[Pixel coordinate grounding data]
------------------------------------------------------------

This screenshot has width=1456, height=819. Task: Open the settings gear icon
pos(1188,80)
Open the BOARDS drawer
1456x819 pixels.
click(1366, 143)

------------------------------------------------------------

» What to do:
Each line above is to be reproduced exactly.

» Response box:
This screenshot has width=1456, height=819. Task: Open the settings gear icon
pos(1188,80)
Open the BOARDS drawer
1456x819 pixels.
click(1366, 143)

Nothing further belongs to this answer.